He was aware of his good looks, and his dress not only showed that he was single, but that he hoped to be married soon. He wore brown trousers, which fitted him very well, and a dark blue shirt, which had a gay lacing of red cord in front, and a pair of suspenders that were a vivid green. On his head he wore a Chinese straw helmet, which was as ugly as anything could conceivably be, but he was as proud of it as he was of his green suspenders. In summer he wore no coat at all, and even in pretty cold weather he left his vest on his wagon-seat, not being able to bring himself to the point of covering up the red and green of his attire.

It was noticeable that the women of the neighborhood always came out, even on wash-day, to see that Claude (his name was Claude Williams) measured the cream properly. There was much banter about this. Mrs. Kennedy always said she wouldn't trust him "fur's you can fling a yearlin' bull by the tail."

"Now that's the difference between us," he would reply. "I'd trust you anywhere. Anybody with such a daughter as your'n."

He seldom got further, for Lucindy always said (in substance), "Oh, you go 'long."
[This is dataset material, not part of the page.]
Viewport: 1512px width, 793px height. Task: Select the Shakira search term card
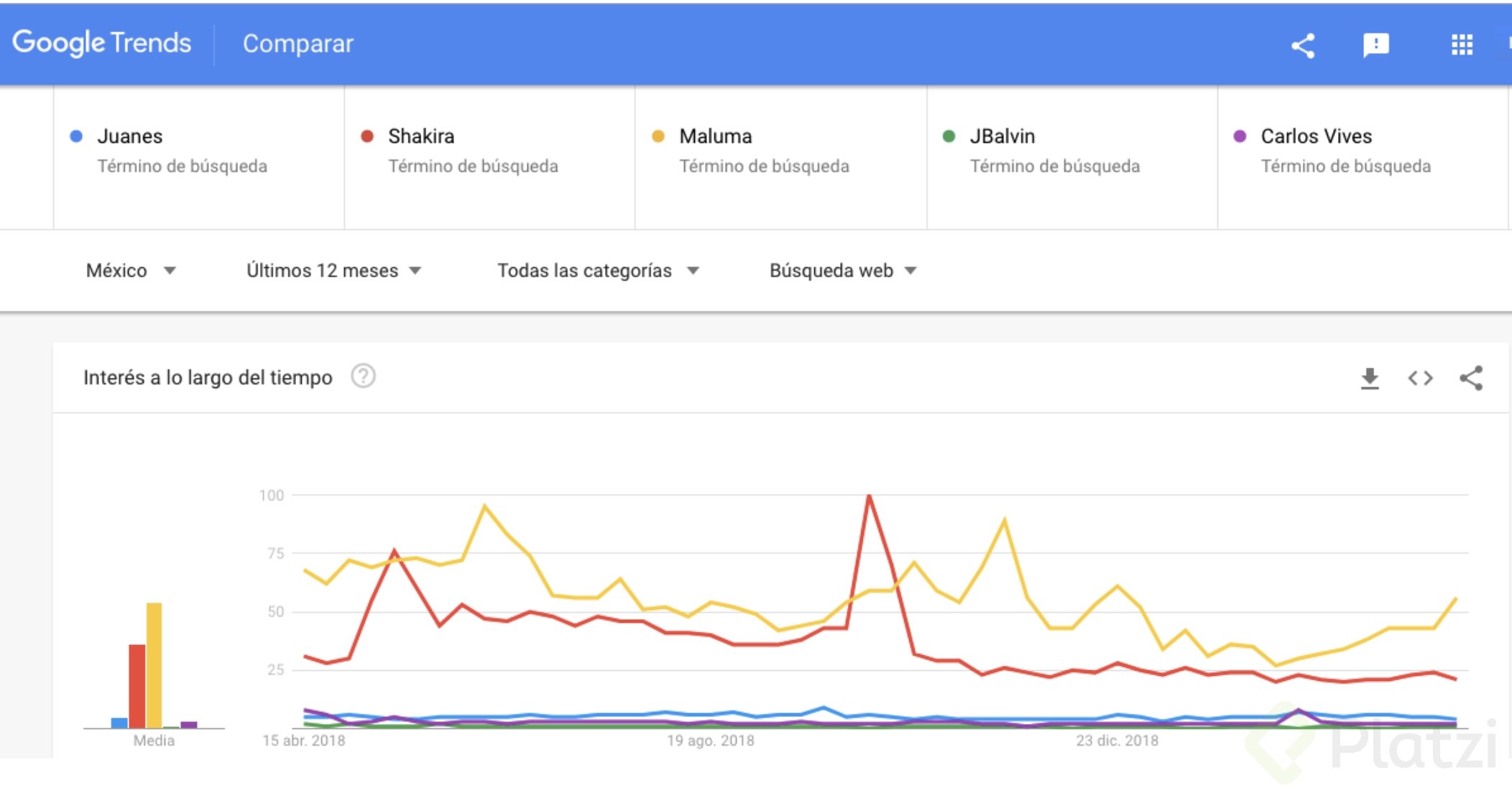pos(489,157)
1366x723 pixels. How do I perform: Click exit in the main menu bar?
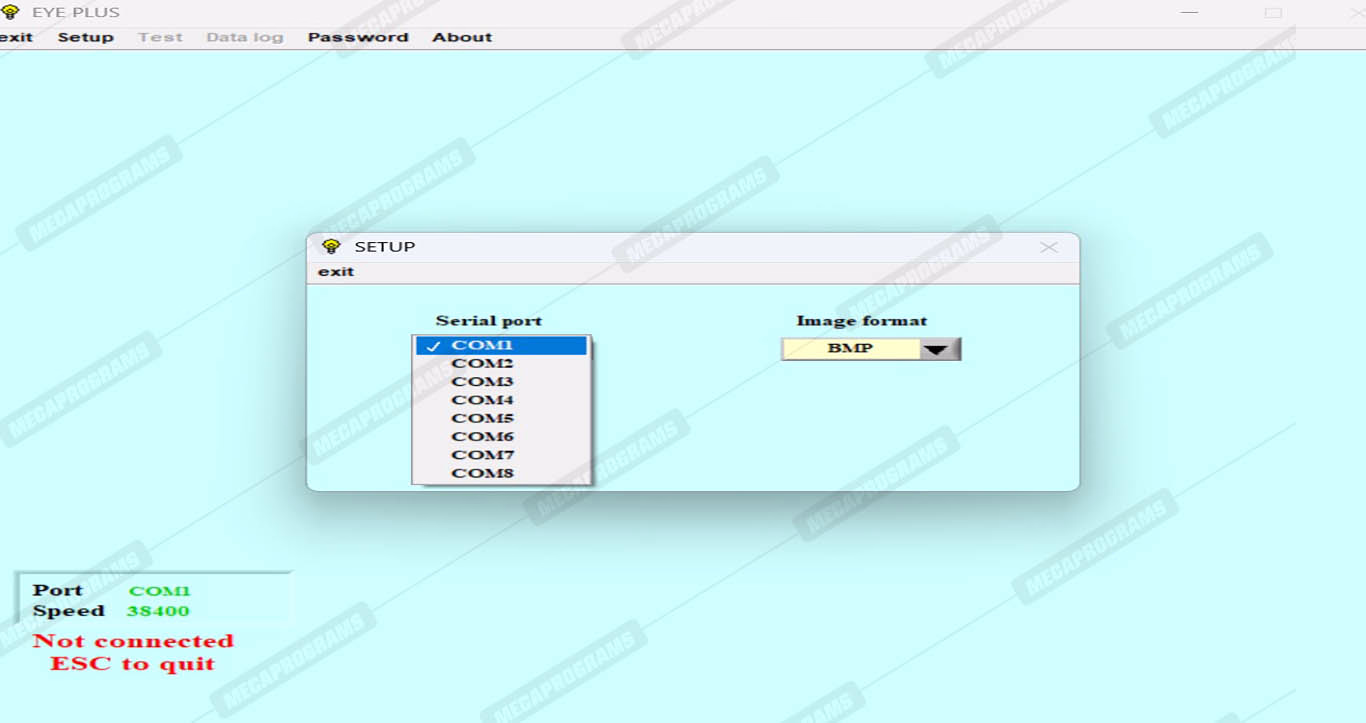click(x=16, y=37)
There need be no mystery in the matter. 'Cindy was the girl for whose delight he wore the green and red. He made no secret of his love, and she made no secret of her scorn. She laughed at his green 'spenders and the "red shoestring" in his shirt; but Claude considered himself very learned in women's ways, by reason of two years' driving the creamery wagon, and he merely winked at Mrs. Kennedy when the girl was looking, and kissed his hand at 'Cindy when her mother was not looking.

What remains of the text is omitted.